FRAGE: Was trägt noch zur Flexibilität bei?
MASCHWITZ: Wir wissen zum Beispiel, dass man bei Leistungssportlern samstags keine Präsenzphase ansetzen kann, weil dann Turniere stattfinden. Wir berücksichtigen die Anforderungen der Studierenden und ihre zeitlichen Kapazitäten bei der Gestaltung der weiterbildenden Studiengänge.
HANFT: Letztlich müssen wir die Gestaltung des Studiums stärker an den Anforderungen der Studierenden ausrichten und dürfen nicht alle über einen Kamm scheren. Das bedeutet keineswegs, dass das Studium einfacher wird, es wird aber flexibler studierbar.
MASCHWITZ: Im C3L wurde zum Beispiel das Lernmanagementsystem C3LLO entwickelt, in dem die Studierenden sich unabhängig vom Dozenten durch die Inhalte arbeiten können.
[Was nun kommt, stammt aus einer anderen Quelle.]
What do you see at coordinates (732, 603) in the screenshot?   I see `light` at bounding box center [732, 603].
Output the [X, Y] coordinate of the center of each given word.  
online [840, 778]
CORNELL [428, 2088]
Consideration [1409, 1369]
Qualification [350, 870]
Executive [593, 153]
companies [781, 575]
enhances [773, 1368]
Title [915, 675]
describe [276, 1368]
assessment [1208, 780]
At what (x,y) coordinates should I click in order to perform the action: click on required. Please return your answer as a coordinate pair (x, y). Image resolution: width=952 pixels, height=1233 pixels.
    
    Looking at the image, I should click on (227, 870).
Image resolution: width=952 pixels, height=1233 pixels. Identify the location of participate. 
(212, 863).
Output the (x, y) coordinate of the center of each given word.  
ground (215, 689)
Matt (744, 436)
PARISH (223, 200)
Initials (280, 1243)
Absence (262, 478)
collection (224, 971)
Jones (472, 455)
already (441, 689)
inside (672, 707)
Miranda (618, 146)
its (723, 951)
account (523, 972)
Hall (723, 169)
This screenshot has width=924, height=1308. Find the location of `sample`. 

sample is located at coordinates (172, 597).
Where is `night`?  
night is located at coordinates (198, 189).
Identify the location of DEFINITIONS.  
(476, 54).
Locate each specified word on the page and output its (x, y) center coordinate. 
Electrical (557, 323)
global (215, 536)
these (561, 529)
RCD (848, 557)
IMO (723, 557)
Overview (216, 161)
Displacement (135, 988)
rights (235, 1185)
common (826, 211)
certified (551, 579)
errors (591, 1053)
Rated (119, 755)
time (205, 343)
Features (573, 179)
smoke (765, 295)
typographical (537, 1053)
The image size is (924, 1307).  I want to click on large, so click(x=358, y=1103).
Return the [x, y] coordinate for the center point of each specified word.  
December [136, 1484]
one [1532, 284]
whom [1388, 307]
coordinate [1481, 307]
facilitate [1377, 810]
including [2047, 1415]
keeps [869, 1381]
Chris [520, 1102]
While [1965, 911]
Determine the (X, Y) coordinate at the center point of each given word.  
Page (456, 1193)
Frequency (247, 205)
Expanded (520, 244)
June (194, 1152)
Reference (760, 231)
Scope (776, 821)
Es gibt Präsenzphasen und Projektarbeiten, die von Mentoren begleitet werden. Andere Inhalte werden über Online-Phasen vermittelt.
HANFT: Die konsequente Modularisierung in unseren Studiengängen für Berufstätige ist nicht nur für die Studierenden ein Vorteil, sondern auch für die Dozenten. In dem alten System lag die Verantwortung für Studium und Lehre komplett bei den Lehrenden. Jetzt wird ihre Kompetenz so in das Gesamtsystem eingebaut, dass die Studierenden sehr viel selbständiger und interaktiver, auch miteinander und online arbeiten und dabei begleitet werden. Dieser Wechsel vom Lehren zum Lernen ist eine richtig große Strukturreform. Sie bedeutet aber auch einen Kulturwandel, der in den Köpfen der Lehrenden ankommen muss. Sinnvoll gestaltete Module entstehen, indem sich Lehrende zusammensetzen und die Inhalte besprechen. Da die Entwicklung und Durchführung von Modulen als arbeitsteiliger Prozess angelegt ist, können Lehrende auch entlastet werden. Einen solchen Vorteil braucht es, um die Kollegen und Kolleginnen von einer Strukturreform zu überzeugen.
MASCHWITZ: Ich sehe hier auch eine wichtige Schnittstelle zwischen den Bund-Länder-Programmen „Aufstieg durch Bildung: offene Hochschulen“ und „Qualitätspakt Lehre“. Die Module, die in den Studiengängen für Berufstätige entwickelt werden, können good practices für die Bachelor- und Masterstudiengänge sein. Denn hier wird genau das erreicht, was für eine Modularisierung wichtig ist: die Module bilden eine didaktische Einheit.